**About this exercise**
Each entry below must be repeated exactly, with pictures left out.

Dataset items:
****************

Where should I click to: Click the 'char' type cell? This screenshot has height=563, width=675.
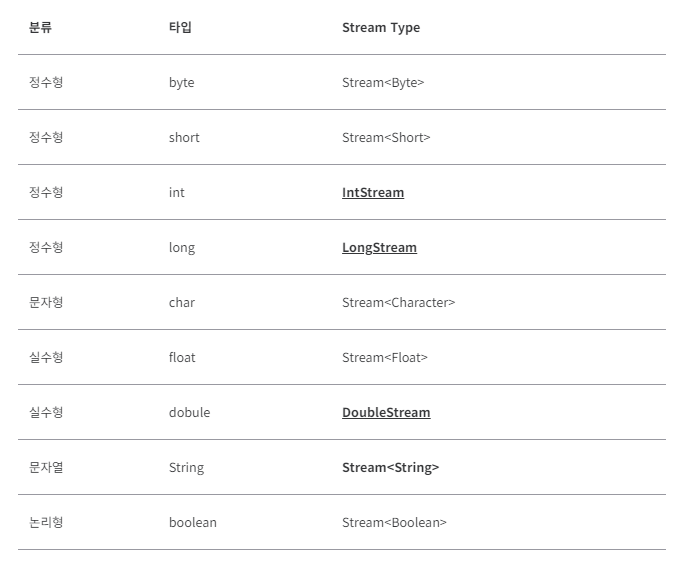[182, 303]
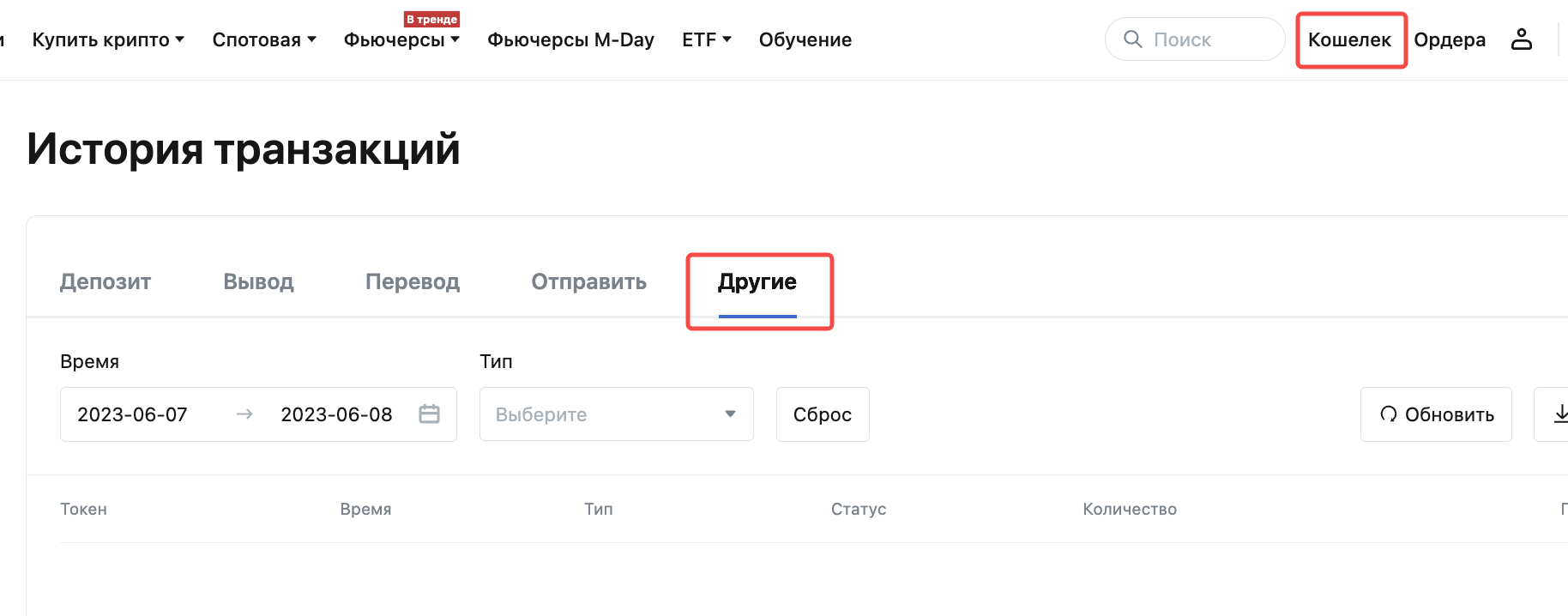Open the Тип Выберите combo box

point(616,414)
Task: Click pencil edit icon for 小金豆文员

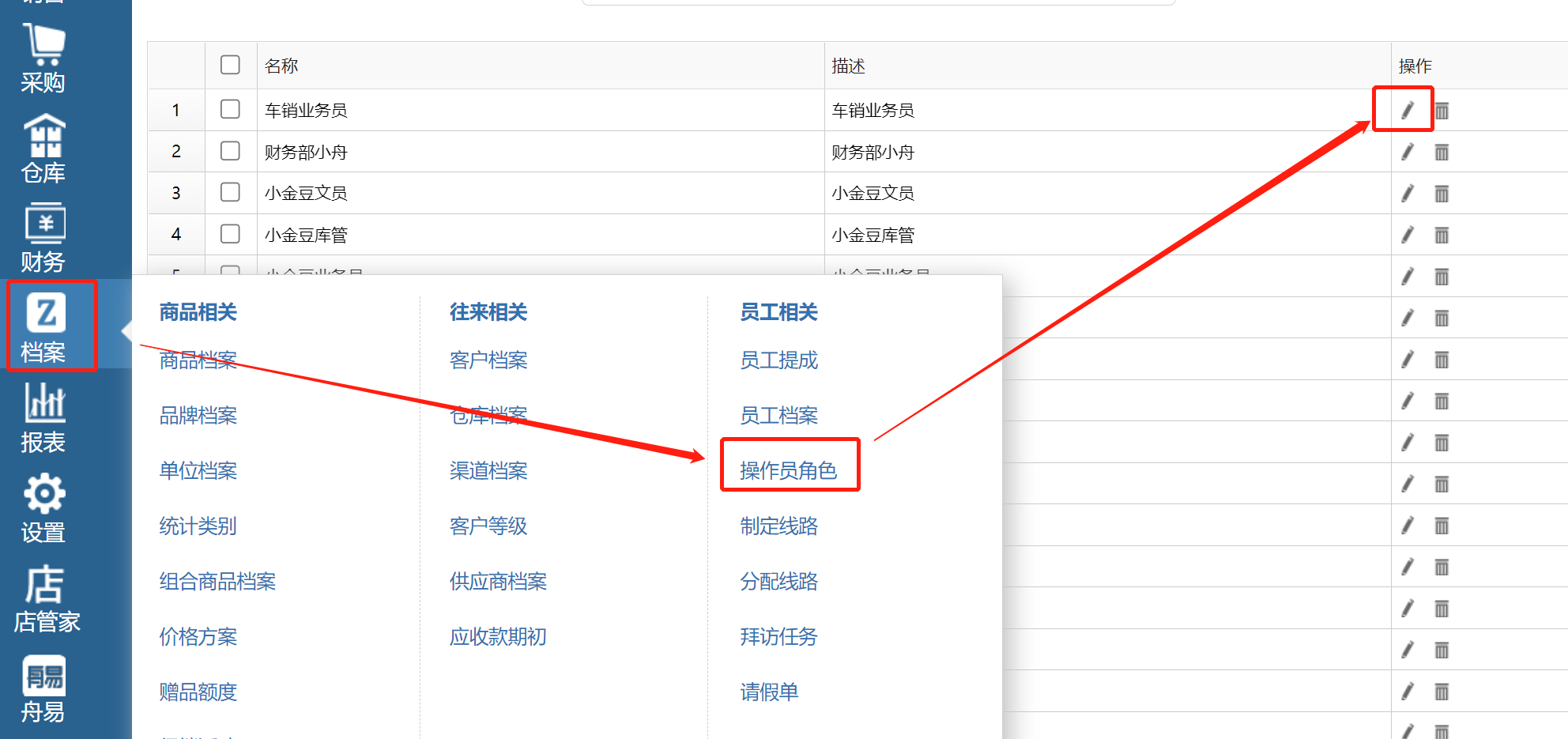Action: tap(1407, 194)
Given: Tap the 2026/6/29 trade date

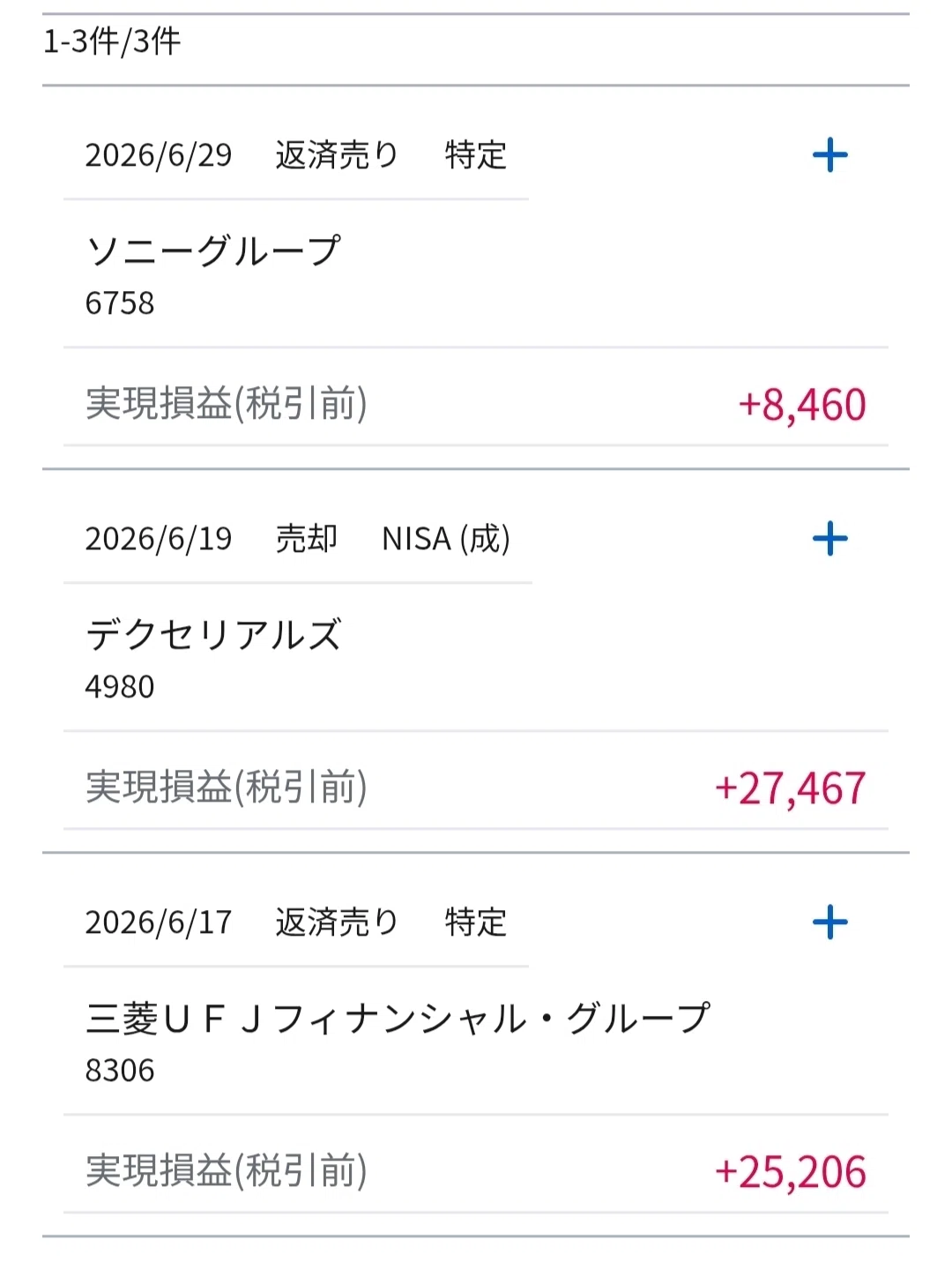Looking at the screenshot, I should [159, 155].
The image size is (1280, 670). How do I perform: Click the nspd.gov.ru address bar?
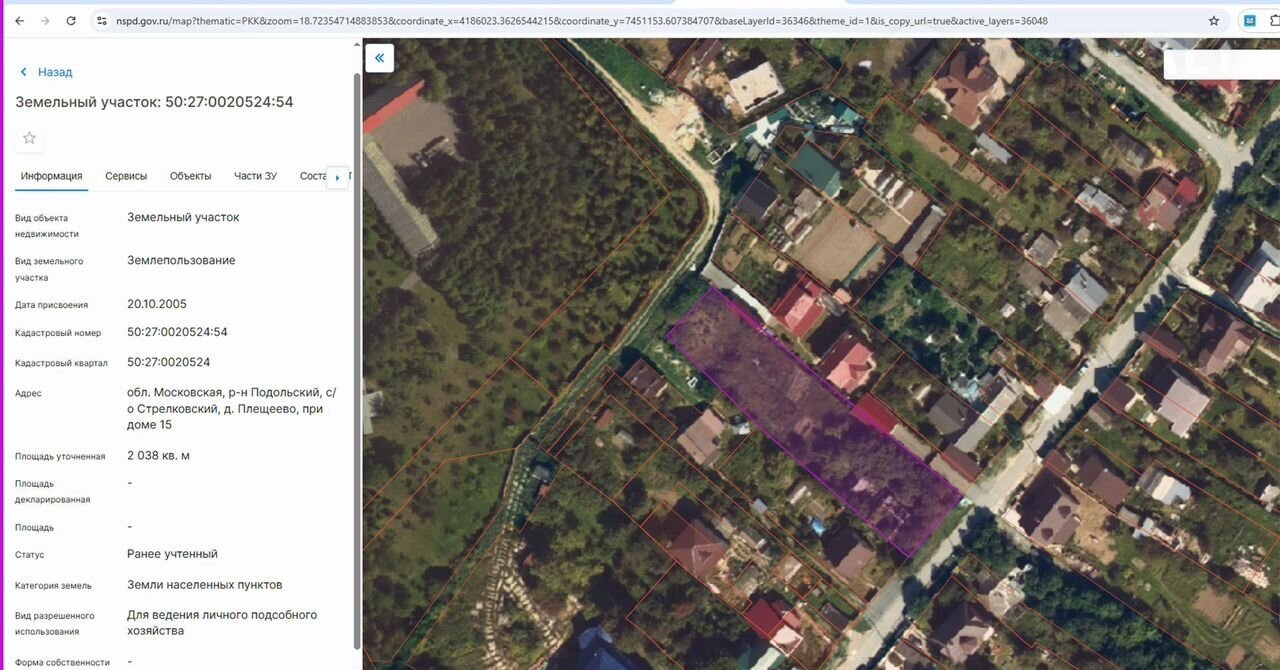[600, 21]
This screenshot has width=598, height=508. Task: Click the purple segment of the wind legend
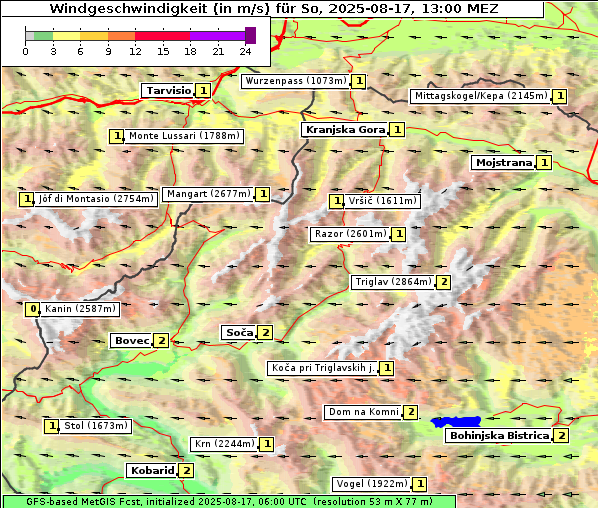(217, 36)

****************

**Response area**
Where should I click to: Click the 'char' type cell? This screenshot has height=563, width=675.
[182, 303]
Open the Тип Выберите combo box

point(616,414)
Task: Click pencil edit icon for 小金豆文员

Action: tap(1407, 194)
Given: Tap the 2026/6/29 trade date

Looking at the screenshot, I should [159, 155].
The image size is (1280, 670). How do I perform: Click the nspd.gov.ru address bar?
[600, 21]
This screenshot has width=598, height=508. Task: Click the purple segment of the wind legend
(217, 36)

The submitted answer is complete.